Verification requirements also vary. Firms like FTMO require proof of religion to activate swap-free conditions, while others like FundedNext and Goat Funded Trader offer it as a standard toggle available to any trader — no documentation needed.
Finally, instrument coverage is not always universal. Some firms restrict exotic or high-yielding currency pairs on swap-free accounts, and metals traded through CFDs remain problematic from a Sharia perspective regardless of swap-free status.
To illustrate how these differences play out in practice: FTMO offers swap-free only on their Swing account type, using higher commissions instead of swaps, with unlimited duration but requiring proof of religion to activate. FundedNext takes the opposite approach – swap-free is available across every challenge type with no extra costs, no time limits, and no verification required, making it one of the most accessible options. Goat Funded Trader and BrightFunded follow a similar no-extra-cost model with unlimited swap-free across all account types, though BrightFunded still applies a standard $3/lot forex commission. On the other end of the spectrum, Fidelcrest uses wider spreads to compensate and only offers swap-free for a limited period, requiring religious verification. Alpha Capital Group charges admin fees on certain pairs with restrictions on exotics, while City Traders Imperium applies a fixed admin fee that varies by currency pair type. The5%ers offers swap-free with unlimited duration but requires traders to contact support to arrange it.

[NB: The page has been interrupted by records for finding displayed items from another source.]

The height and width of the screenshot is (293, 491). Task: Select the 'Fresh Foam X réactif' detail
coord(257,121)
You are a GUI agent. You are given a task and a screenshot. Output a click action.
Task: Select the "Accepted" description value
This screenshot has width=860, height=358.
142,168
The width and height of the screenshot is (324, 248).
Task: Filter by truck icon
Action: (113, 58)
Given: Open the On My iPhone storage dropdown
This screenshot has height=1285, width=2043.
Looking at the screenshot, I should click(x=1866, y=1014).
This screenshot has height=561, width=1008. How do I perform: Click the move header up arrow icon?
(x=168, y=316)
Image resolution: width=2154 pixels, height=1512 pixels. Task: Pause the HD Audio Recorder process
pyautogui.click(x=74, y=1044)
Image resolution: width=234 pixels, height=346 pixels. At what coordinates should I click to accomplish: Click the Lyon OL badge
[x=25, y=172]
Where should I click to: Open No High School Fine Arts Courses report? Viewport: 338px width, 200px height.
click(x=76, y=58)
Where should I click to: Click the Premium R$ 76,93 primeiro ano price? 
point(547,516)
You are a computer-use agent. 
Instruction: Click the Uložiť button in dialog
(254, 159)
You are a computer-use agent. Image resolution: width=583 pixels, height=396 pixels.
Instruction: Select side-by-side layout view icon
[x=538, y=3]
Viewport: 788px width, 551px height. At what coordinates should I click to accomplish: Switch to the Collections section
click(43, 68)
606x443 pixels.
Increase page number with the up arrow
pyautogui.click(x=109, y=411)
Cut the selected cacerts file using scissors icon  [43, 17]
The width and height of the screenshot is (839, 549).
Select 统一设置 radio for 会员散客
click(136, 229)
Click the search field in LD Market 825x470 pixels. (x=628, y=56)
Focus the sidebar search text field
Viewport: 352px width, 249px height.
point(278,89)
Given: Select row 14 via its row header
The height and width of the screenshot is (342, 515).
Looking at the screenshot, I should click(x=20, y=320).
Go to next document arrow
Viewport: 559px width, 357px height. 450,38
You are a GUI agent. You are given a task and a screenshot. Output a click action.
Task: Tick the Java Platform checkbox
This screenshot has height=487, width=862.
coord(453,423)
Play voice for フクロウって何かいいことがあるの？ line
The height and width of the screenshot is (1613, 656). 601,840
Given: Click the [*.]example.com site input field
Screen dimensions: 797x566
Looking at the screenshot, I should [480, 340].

These variations matter for Sharia assessments. A fixed admin fee that closely mirrors the swap amount it replaces could still be considered disguised riba (interest), while wider spreads are generally viewed as a legitimate trading cost. Time-limited swap-free periods create an especially significant gray area — if swaps apply after a set number of days, the account is only partially compliant. Since no major prop firm currently holds formal Sharia certification, the burden of evaluating these details falls on individual traders and their scholars.